If a woman finds that she has to work because of necessity, she is permitted to work outside the home, as is indicated by the fact that the two daughters of Shu’ayb used to water the sheep, and the story of Asma’ bint Abi Bakr working outside the home. If a woman is widowed with children, and has no breadwinner and is receiving no money from the Bayt al-Maal (treasury), it is permissible for her to earn a living. Although we say that a woman is permitted to work outside the home when it is necessary, she should nevertheless do only the work she needs to do in order to meet her needs. If a woman has professional skills which not every woman possesses, and which are needed by other woman and society as a whole, then it is permissible for her to practice her profession outside the home, so long as she adheres to the conditions prescribed by sharee’ah and has the permission of her legal (shar’i) guardian. The evidence that it is permissible for the woman to work outside the home in a field where there is a need for her work, as long as she adheres to the conditions prescribed by sharee’ah, is to be seen in the fact that at the time of the Prophet (peace and blessings of Allaah be upon him), midwives used to attend women in labour, and skilled women used to practice circumcision, and he did not condemn them for doing so. It is also known that Rufaydah al-Ansaariyyah used to treat the wounded in her tent, which had been set up in the mosque for that purpose. She was very skilled in treating the sick, and her work was done with the knowledge and express permission of the Prophet (peace and blessings of Allaah be upon him). Sa’d ibn Mu’aadh was transferred to her tent for treatment. This indicates that it is permissible for a woman to practice her profession outside the home, and by analogy we may deduce that it is permissible for a female doctor to open a clinic outside her home for the treatment of women and children. By doing this, she is fulfilling the duty of fard kifaayah (a duty falling on the entire community – if some people fulfil it, responsibility is lifted from the rest, otherwise all will be held accountable. Translator). Such clinics make it easy for sick women to come to a female doctor, hence they no longer have to uncover their ‘awrah before a male doctor when they need treatment.

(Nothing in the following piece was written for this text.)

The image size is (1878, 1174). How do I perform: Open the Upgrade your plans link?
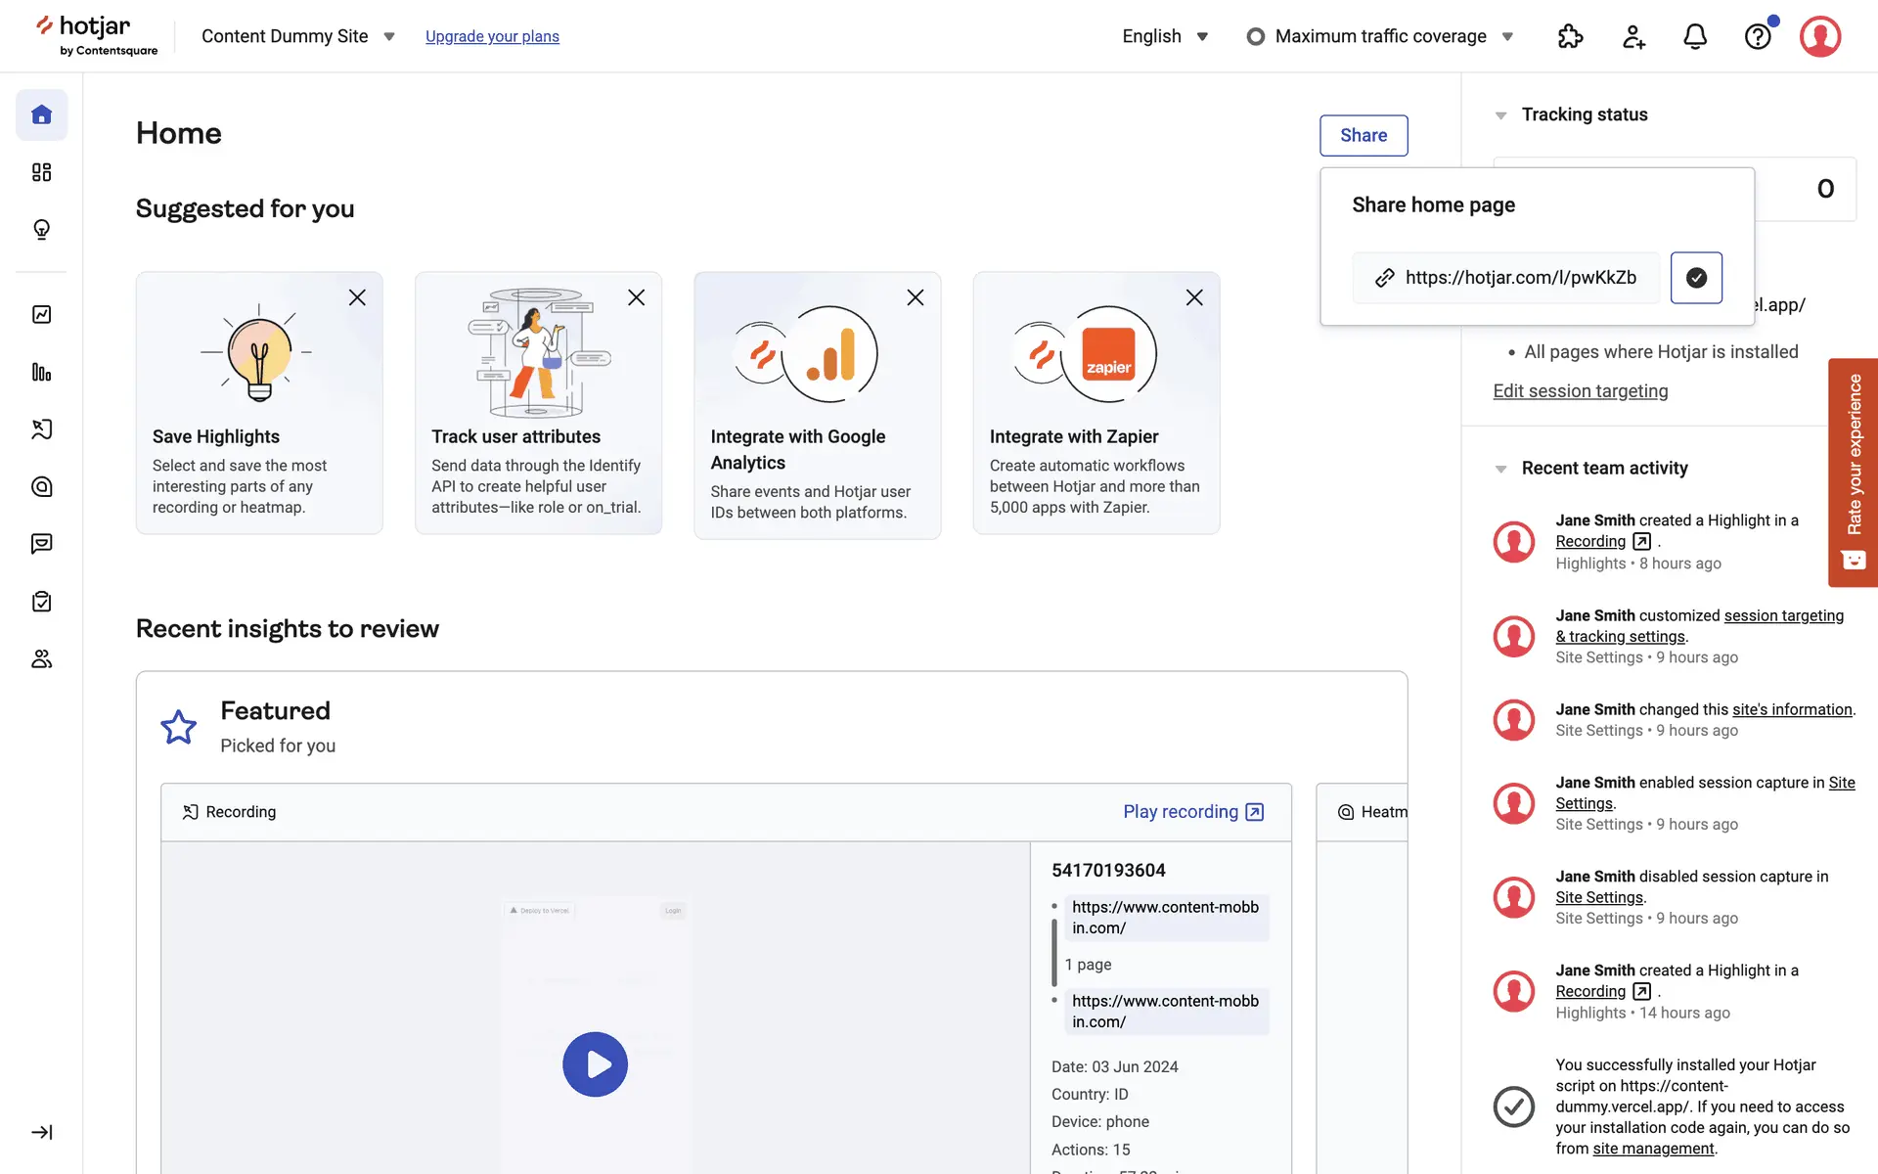coord(492,36)
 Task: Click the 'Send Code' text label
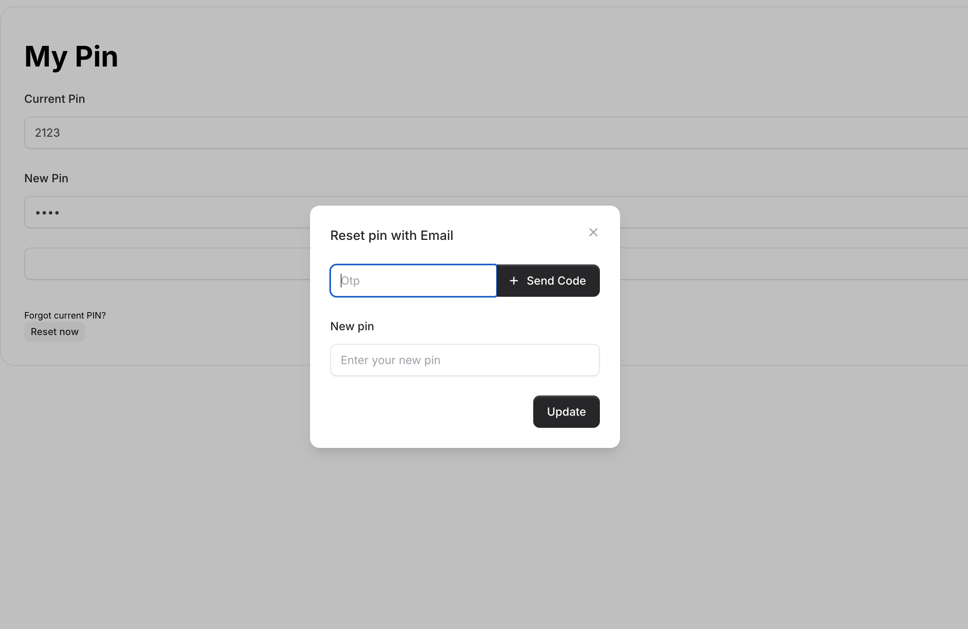coord(556,281)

But this permission is given on the condition that this work does not affect her duties towards her own home, husband and children, and that she has her husband’s permission, because these duties are her individual duties (fard ‘ayn), which take precedence over her responsibilities towards the community (fard kifaayah). When there is any conflict, her individual duties must come first. (Al-Mufassal by ‘Abd al-Kareem, 4/272).
Another hadeeth which describes Muslim women at the beginning of Islam practising a profession was narrated by Hafsah, concerning a woman who used to treat the wounded. Al-Bukhaari, may Allaah have mercy on him, reported in his Saheeh that Hafsah said: “A woman came and stayed at the fort of Bani Khalaf, and told us about her sister. Her sister’s husband used to go out on military campaigns with the Prophet (peace and blessings of Allaah be upon him). He had been on twelve campaigns, and she (his wife) had accompanied him on six. She said, ‘We used to treat the wounded and take care of the sick…’” (Reported by al-Bukhaari, no. 313).
But a woman’s work as a nurse or doctor is regulated by the rules indicated in other Islamic texts. Al-Haafiz ibn Hajar, may Allaah have mercy on him, commenting on the above hadeeth, mentioned some of these conditions: “What we learn from this hadeeth is that a woman is allowed to offer medical treatment to a non-mahram man (one to whom she is not related), so long as this takes the form of bringing medicine to him, for example, or other forms of indirect treatment (i.e. with no touching or direct contact involved) – except in cases where it is necessary and there is no fear of temptation (such as in an emergency situation or in the event of a disaster).”
If a woman works in complete hijaab, without touching a male patient, or being alone with him in any way, and as long as there is no fear that she may be the cause of temptation or be tempted herself, and she is not neglecting a more essential duty such as taking care of her husband or children, and she has the permission of her guardian, then it is permissible for her to work. In principle, men should be treated by male doctors and nurses, and women by female doctors and nurses. There should be no mixing of the sexes in medical treatment, except when it is necessary and as long as there is no fear of temptation. And Allaah knows best.